Вот и пришел тот день, когда либо я его, либо он меня. А на кошт – жизнь…
– Добрын. Слышь, Добрын, – шепнул Григорий. – К костру отходи. Только тихонечко. На огонь они вряд ли полезут.
– Погоди отходить, – я ему в ответ, а сам от волчьих глаз взгляд отвести не могу. – Они наш отход за слабину примут.
Стоят волки.
Затаились.
Ждут.
И мы стоим.
А вокруг тишина звенящая. Замерло все. Даже Буланый мой притих. Только слышно, как ветки в костре шипят. Паром исходят.

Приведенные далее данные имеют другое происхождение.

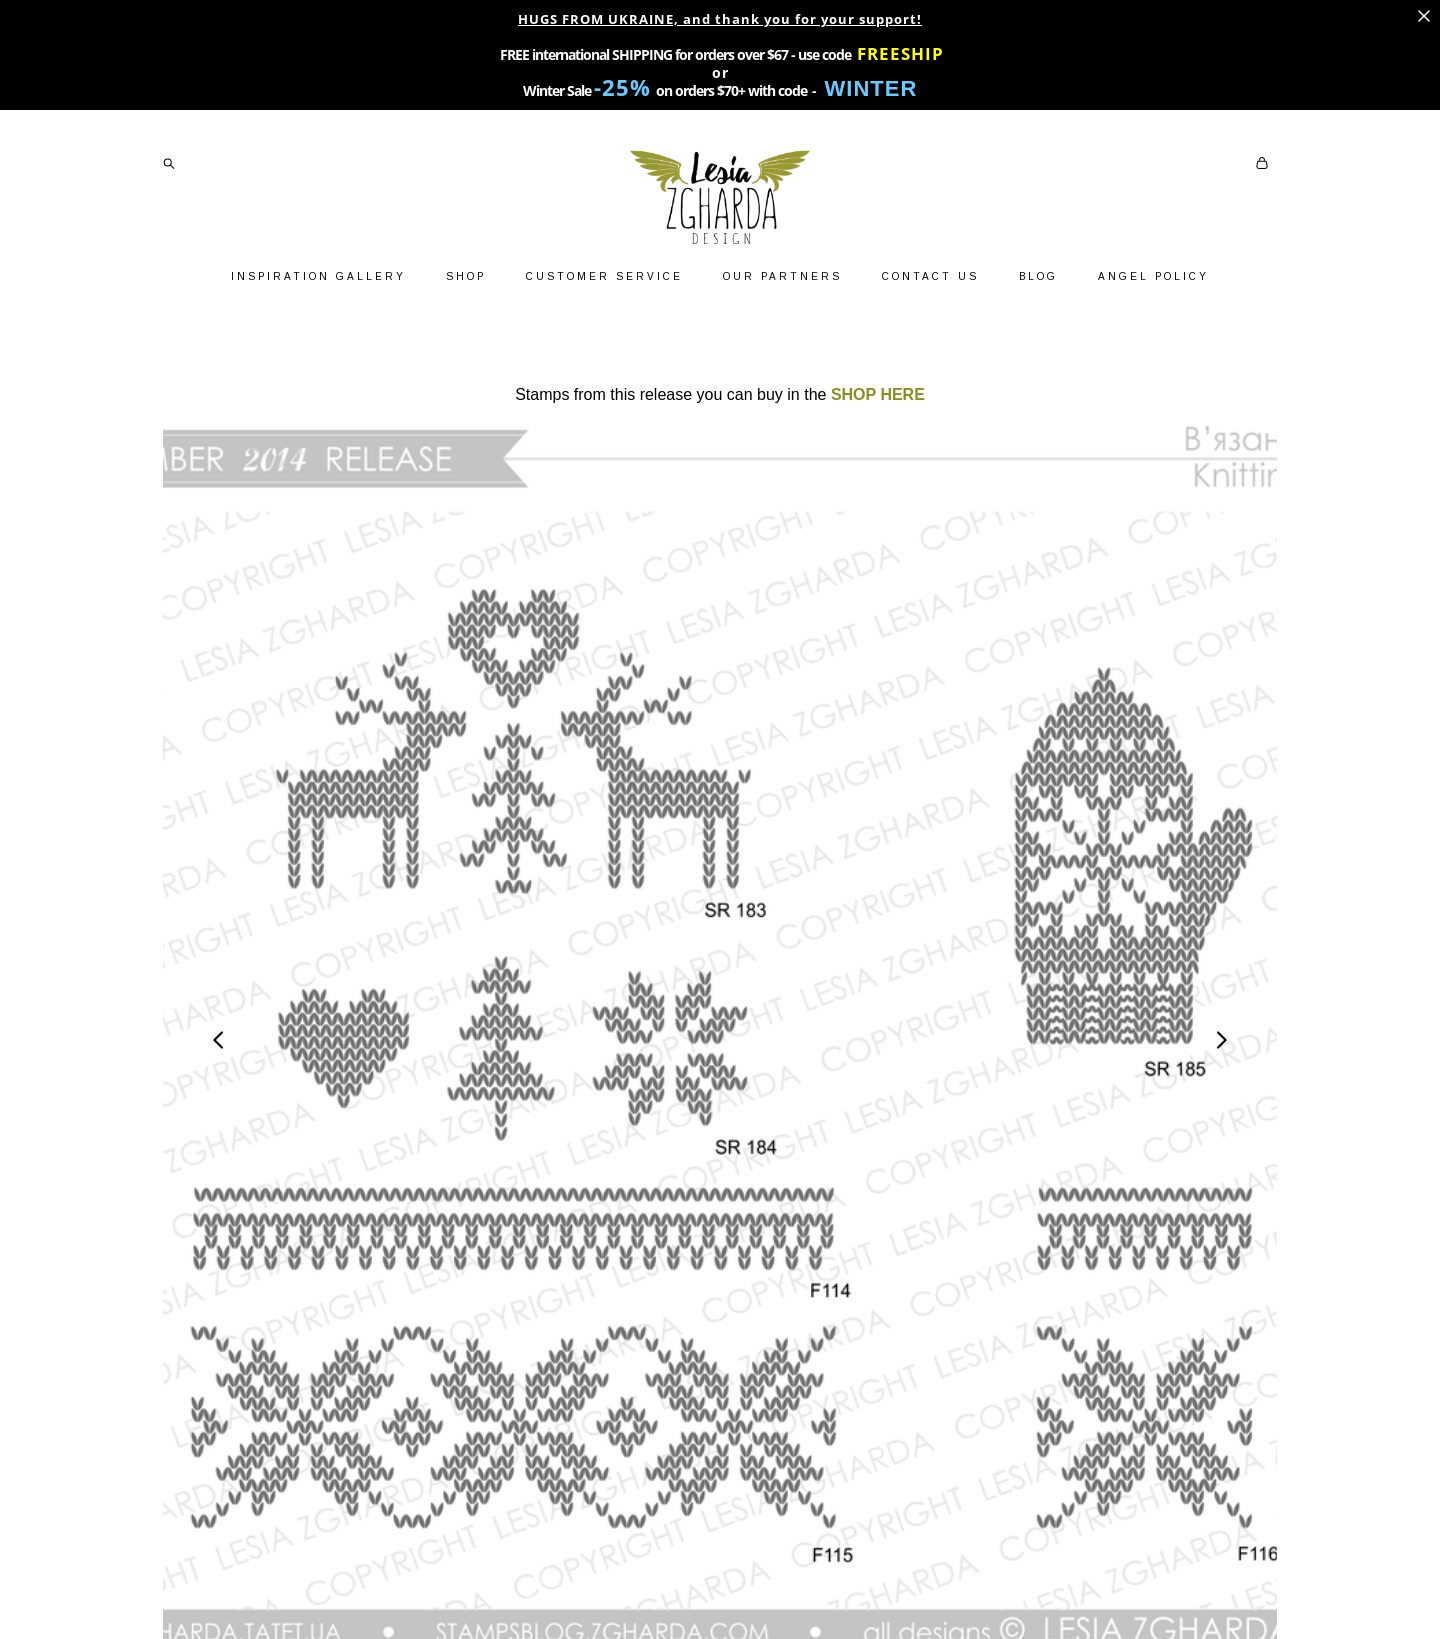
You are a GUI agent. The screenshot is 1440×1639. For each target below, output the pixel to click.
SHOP (466, 276)
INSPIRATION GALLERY (318, 276)
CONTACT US (930, 276)
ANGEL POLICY (1153, 276)
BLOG (1038, 276)
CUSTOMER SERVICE (604, 276)
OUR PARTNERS (782, 276)
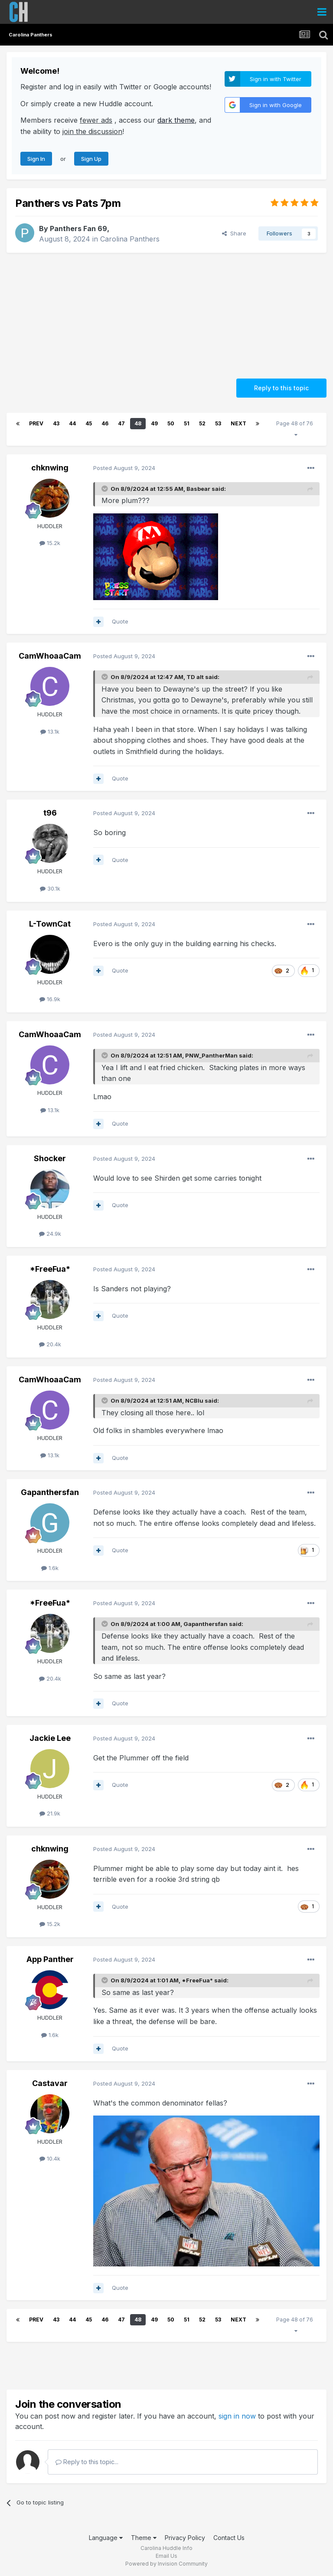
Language (106, 2537)
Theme (144, 2537)
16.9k (49, 999)
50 (170, 423)
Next (238, 423)
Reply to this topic (281, 388)
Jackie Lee (50, 1738)
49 (154, 423)
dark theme (176, 120)
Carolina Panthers (130, 239)
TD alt (195, 676)
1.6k (50, 1567)
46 (104, 423)
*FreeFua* (50, 1268)
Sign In (36, 158)
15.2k (49, 542)
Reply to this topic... (87, 2461)
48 (137, 423)
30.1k (50, 888)
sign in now (237, 2416)
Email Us (166, 2556)
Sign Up (91, 158)
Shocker (50, 1158)
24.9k (50, 1233)
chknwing (50, 467)
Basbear (198, 488)
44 (72, 423)
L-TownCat (50, 923)
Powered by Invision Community (166, 2563)
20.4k (50, 1344)
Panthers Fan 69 (78, 228)
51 (186, 423)
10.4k (49, 2158)
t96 (50, 812)
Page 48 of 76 (296, 428)
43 (56, 423)
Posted (124, 467)
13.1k (49, 731)
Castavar (50, 2083)
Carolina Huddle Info (166, 2548)
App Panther (50, 1959)
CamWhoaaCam (50, 655)
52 (202, 423)
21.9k (49, 1813)
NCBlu (194, 1400)
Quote (120, 621)
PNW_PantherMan (211, 1055)
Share (234, 233)
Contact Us (229, 2537)
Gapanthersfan (50, 1492)
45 (88, 423)
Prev (36, 423)
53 (218, 423)
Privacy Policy (185, 2537)
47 (121, 423)
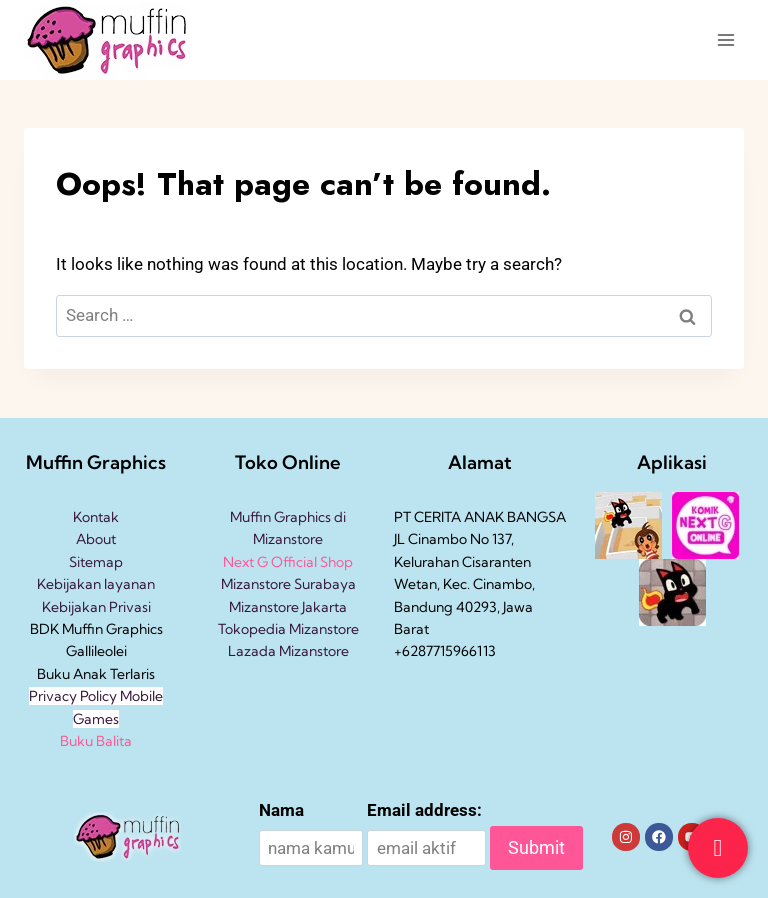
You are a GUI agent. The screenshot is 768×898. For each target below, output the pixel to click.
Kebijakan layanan (96, 584)
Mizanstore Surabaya (288, 584)
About (96, 539)
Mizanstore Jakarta (288, 607)
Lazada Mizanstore (288, 651)
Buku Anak (72, 674)
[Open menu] (725, 39)
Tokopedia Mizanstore (288, 629)
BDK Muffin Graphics (96, 629)
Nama (281, 810)
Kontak (96, 517)
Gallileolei (96, 651)
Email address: (424, 810)
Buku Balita (96, 741)
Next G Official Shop (288, 562)
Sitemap (96, 562)
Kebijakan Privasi (96, 607)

Тут они разом ощерились. Зубы свои вострые показали. Рычат, а сами хвосты жмут. Видно, понимают, что мы так просто сдаваться не собираемся. На холках у них шерсть дыбом поднялась, но напасть все решиться не могут.
А я чую, как у меня все жилы струной натянулись. Хоть играй на них и песню пой. Только грустной больно эта песня получится. Ведь у Марены веселых песен не бывает.
Ветки в костре шипеть перестали. Просохли, видать, нам на горе. Громко треснула одна. И тотчас же Буланый заржал да с привязи своей рванулся. И в единый миг лопнула струна. Жажда крови горячей в волках сильнее страха оказалась. Кинулись они. И завертелось все.
Их жажда крови, моя жажда жизни. И бояться стало некогда.
Я по первому мечом рубанул. По хребту целился. Не попал. Извернулся он, прыгнул, лапами мне в грудь ударил. Только зубы клацнули. Я и понять не успел: у него или у меня? Отлетел я назад. На спину упал, кутырнулся через плечо, встать хотел, но какое там. Вцепился серый в меня, на руке повис. Завопил я от боли, когда его клыки мне кожу вспороли. Спасибо Параскеве. Она меня в дорогу снаряжала. Тулупчик овчинный толстый. Если бы не он, лопнули бы кости и остался бы я без руки.
95
Ошлепок – ременный конец на поводе уздечки.